It is important to recognize that separation of the realms of state and church has operated since the beginning of Christianity. It is not an invention of modernity, although in modern times this separation has been given a new and to some degree perverse form. In the Rome of the Caesars, the rulers were the emperors, and the Christian church was a persecuted minority entirely distinct from the empire. Once Christianity became the official religion of the Roman empire in the late fourth century, the two realms were somewhat integrated. But even so, the church administered the sacraments and the emperor ratified and enforced the laws. Even during the tragic time of the Spanish Inquisition, if you committed heresy you were tried by the church, while if you committed murder you were tried by the state.

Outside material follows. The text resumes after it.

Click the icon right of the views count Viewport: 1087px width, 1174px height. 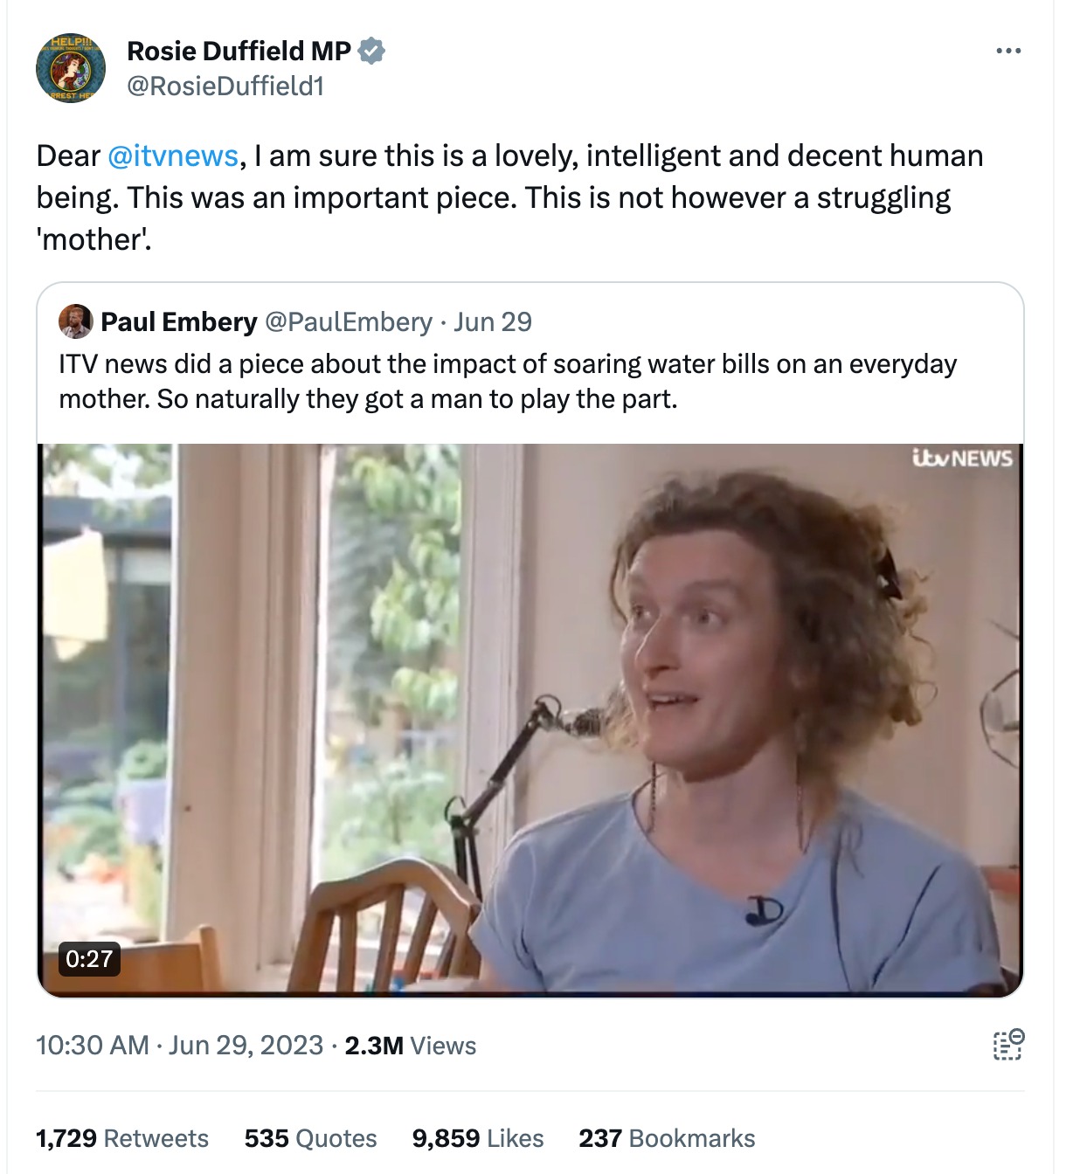(1007, 1045)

So church and state have functioned as distinct if overlapping jurisdictions throughout Western history. Thus it is today that we in the West stare in horrified incomprehension when an Islamic government proposes to execute awoman for refusing to wear religiously mandated garb or a man for daring to convert to Christianity.

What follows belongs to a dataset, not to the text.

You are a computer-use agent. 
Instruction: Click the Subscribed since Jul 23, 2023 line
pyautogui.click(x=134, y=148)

But this sort of thing did happen in the West, and unfortunately its perpetrators were Christians. Starting from the time that Christianity became the official religion of the Roman empire, all the way through the Spanish Inquisition, and even as late as the seventeenth century,

Christian rulers with the support of the churches used the power of the state to enforce religious orthodoxy. Both Catholics and Protestants were guilty of this. The Puritans who fled England for America were not escaping Catholic persecution but Anglican persecution. Their objective in finding a land of their own was not to allow everyone to have religious freedom but rather to impose their version of orthodoxy on the whole society.